Exciting times too though. Inking a three-year deal with Cork GAA to provide exclusive live streaming of hurling and football championship matches is, for the Irish Examiner, a statement of intent, a massive opportunity, and an important partnership.
In 2019, the Irish Examiner extended our coverage of sport into the live-streaming sphere.
That momentum reached a crescendo with our coverage of the inter-county Munster SHL last winter and fuelled our appetite to do more in 2020.

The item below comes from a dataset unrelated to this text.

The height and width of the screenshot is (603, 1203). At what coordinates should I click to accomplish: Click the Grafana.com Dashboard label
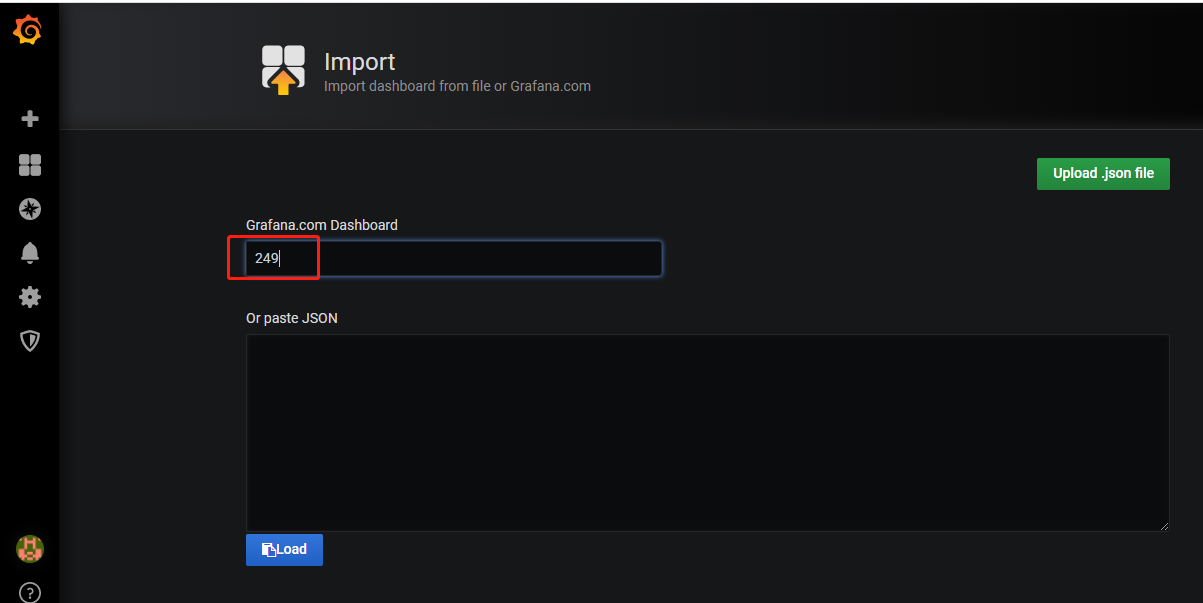pyautogui.click(x=322, y=225)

And then the pandemic halted everything. Well, almost everything. It didn’t diminish the grassroot grá for games. It actually fed it.
Folk began posting pictures of pitches, of goalposts, of corner flags and dressing rooms.
The voice bubble read ‘wishing you were here’.
There’s been tales of ‘thousands’ at challenge matches, and allowing for lockdown hyperbole, there’s little doubt that club championships across the country have seldom been so anticipated. Apocryphal or not, these well-attended ‘behind-closed-doors’ challenge games (usually when a club from another county visits) have been some appetiser.
We are delighted to be formalising an agreement with Cork GAA to provide dozens of live championship games over the coming months. The matches will, importantly, be across the grades in the newly-structured group format. Anyone with a passing knowledge of how the GAA club system works understands that the meatiest rivalries and encounters are often on the so-called undercard.
On Saturday, there’s an intriguing south-side Premier SFC derby between Douglas and Bishopstown (with Nemo Rangers also in this group).
The following Friday, the Premier SHC clash of serial challengers Sarsfields and Midleton will be brought to you by O’Connor and Ger Cunningham, with Saturday night’s clash of Blackrock and Erin’s Own being called by Des Curran and Mark Landers.
As an added bonus we've also been busy ensuring that all games on the opening weekend will be covered as part of a bumper 32-page Monday Sport section in print.
It’s fundamental to our future as an organisation that we provide the content our readers want – in the format they want it. Of course, it’s a tough ask. If I had a fiver for every text I’ve got this week wondering ‘What game ye streaming?’, the temptation to fund a study of media, consumer habits, and preferences would be considerable. Now there’s a head-wrecker.
How readers are consuming sport these days is vastly different to ten, five, even three years ago. The analytics underline the demographics and culture shifts, to employ language du jour. But there are certain constants, mercifully.
I saw a picture from Sportsfile during the week of two gentlemen sitting in the car, necks craned, following the action in a challenge game. Their interest was intense, their focus total – for a challenge! The necessity of a severely limited capacity is a fierce frustration but being able to watch live GAA again is a blessing of sorts.
Importantly from both the Irish Examiner’s and Cork GAA’s points of view, the coverage in 2020 will be free to view.
The games will be broadcast across the championship weekends – from Friday to Sunday – and we are accumulating and introducing to viewers an insightful team of analysts who’ve been there, done that. The talented Des Curran will be joining our commentary team led by Colm O’Connor.
There are other initiatives on the way from the Irish Examiner, further enhancing our match coverage and commentary and sports offering. This broadcast agreement with Cork GAA is a start – but a pretty exciting one all the same.